Known as Federal Office Building #7, it was built from 1965 to 1969 and is ten stories tall, double the height of the EEOB. According to Michael J. Bednar of the University of Virginia School of Architecture, "Four taller office buildings dating to earlier in the 20th century were demolished and replaced with new rowhouse office buildings. One has an open base to serve as an entry to the New Executive Office Building via a courtyard. The historic structures were preserved and rehabilitated for smaller federal agencies. The New Executive Office Building has an offset H-shaped plan with a long blank brick facade along Seventeenth Street."

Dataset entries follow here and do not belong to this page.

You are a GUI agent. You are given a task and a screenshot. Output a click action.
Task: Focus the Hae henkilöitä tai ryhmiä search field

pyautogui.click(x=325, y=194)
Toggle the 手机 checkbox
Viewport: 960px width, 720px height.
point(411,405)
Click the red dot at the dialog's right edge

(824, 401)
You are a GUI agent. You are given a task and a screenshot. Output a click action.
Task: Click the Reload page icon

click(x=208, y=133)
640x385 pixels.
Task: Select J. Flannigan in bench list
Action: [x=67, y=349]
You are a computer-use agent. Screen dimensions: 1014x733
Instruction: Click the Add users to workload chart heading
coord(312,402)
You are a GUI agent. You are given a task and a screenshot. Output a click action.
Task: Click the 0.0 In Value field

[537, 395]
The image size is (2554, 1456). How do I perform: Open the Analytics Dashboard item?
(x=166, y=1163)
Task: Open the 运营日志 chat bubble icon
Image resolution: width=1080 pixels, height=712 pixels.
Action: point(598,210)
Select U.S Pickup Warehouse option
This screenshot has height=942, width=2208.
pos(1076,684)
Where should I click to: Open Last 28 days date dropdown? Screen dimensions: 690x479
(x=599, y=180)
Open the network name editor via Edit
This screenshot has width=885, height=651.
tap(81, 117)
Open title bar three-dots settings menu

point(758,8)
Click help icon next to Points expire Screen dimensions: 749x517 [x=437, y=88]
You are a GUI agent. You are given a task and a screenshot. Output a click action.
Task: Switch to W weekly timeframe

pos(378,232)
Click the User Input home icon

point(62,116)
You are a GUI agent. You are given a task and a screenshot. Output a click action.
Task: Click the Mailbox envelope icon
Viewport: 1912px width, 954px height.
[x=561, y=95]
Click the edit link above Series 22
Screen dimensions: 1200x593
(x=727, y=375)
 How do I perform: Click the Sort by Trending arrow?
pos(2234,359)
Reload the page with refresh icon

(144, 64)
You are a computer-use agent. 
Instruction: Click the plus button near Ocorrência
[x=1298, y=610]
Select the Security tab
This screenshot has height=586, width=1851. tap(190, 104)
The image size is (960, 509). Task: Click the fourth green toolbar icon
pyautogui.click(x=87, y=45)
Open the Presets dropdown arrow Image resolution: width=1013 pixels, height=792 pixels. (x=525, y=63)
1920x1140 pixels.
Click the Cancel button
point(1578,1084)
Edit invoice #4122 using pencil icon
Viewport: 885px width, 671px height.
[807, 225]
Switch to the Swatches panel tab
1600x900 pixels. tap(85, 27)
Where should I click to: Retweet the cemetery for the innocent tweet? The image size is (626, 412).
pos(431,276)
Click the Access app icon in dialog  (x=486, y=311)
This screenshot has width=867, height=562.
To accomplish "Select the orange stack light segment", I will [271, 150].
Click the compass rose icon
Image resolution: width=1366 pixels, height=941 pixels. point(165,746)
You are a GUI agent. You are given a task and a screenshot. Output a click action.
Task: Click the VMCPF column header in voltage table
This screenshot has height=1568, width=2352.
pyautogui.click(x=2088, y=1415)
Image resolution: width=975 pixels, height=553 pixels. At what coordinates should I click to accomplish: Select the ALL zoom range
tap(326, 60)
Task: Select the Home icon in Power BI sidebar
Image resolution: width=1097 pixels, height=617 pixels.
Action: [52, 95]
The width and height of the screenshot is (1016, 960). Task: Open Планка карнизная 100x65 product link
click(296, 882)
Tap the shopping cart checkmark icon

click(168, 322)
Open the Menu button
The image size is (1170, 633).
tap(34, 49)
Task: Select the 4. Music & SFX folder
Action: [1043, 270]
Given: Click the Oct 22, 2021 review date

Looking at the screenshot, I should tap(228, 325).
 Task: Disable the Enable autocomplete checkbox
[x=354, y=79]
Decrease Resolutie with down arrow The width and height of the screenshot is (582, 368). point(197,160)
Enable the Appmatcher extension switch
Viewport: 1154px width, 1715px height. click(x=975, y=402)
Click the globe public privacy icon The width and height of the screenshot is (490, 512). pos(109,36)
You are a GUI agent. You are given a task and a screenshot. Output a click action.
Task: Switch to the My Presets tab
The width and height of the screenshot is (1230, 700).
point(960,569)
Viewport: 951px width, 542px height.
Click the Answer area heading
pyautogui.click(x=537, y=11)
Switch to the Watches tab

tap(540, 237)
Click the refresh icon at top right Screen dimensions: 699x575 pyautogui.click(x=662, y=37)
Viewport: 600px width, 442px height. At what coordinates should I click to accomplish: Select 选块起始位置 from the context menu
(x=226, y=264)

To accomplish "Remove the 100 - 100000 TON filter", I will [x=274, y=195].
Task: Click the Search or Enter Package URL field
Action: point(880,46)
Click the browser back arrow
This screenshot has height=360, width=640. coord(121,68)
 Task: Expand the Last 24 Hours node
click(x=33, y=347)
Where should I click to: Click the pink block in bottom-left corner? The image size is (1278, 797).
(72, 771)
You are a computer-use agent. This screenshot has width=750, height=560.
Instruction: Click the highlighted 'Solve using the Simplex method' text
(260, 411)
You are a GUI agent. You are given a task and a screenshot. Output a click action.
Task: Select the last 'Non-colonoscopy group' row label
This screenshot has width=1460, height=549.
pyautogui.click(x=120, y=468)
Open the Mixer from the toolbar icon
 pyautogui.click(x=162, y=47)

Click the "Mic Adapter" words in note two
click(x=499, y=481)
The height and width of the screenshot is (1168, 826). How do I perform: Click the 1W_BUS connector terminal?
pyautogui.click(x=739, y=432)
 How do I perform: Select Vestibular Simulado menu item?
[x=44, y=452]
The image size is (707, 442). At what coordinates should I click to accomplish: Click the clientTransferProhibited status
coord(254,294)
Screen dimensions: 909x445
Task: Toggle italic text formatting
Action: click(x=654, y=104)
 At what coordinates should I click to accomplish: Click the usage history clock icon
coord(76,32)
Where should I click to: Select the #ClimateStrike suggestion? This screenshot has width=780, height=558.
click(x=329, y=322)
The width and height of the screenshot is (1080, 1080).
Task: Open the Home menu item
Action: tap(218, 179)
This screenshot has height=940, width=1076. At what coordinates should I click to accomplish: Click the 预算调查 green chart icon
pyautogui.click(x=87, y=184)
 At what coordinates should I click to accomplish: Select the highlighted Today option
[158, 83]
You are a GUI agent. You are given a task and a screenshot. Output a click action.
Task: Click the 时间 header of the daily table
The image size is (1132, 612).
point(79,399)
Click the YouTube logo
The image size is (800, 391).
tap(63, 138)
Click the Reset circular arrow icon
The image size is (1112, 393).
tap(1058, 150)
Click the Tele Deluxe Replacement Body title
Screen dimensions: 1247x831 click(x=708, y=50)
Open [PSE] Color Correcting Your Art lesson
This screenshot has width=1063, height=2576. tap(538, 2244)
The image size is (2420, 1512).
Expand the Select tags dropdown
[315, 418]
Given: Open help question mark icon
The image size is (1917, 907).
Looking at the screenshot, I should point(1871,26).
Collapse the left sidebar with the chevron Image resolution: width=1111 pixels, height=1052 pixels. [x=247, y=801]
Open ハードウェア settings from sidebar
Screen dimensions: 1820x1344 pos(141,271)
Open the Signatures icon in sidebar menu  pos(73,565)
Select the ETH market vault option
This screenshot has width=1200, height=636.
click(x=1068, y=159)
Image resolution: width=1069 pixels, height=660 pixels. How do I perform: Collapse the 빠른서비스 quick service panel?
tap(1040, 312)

The building was designed by architect John Carl Warnecke, who also designed 722 Jackson Place and the National Courts Building (717 Madison Place) on the opposite side of Lafayette Park during the same period. Warnecke sought to "harmonize [the structures] with Lafayette Square's historic character and retained the domestic facades but joined the separate interiors."

According to Shelley Lynne Tomkin in Inside OMB, most Office of Management and Budget civil service employees work in the NEOB, while most OMB political appointees work across the street in the EEOB.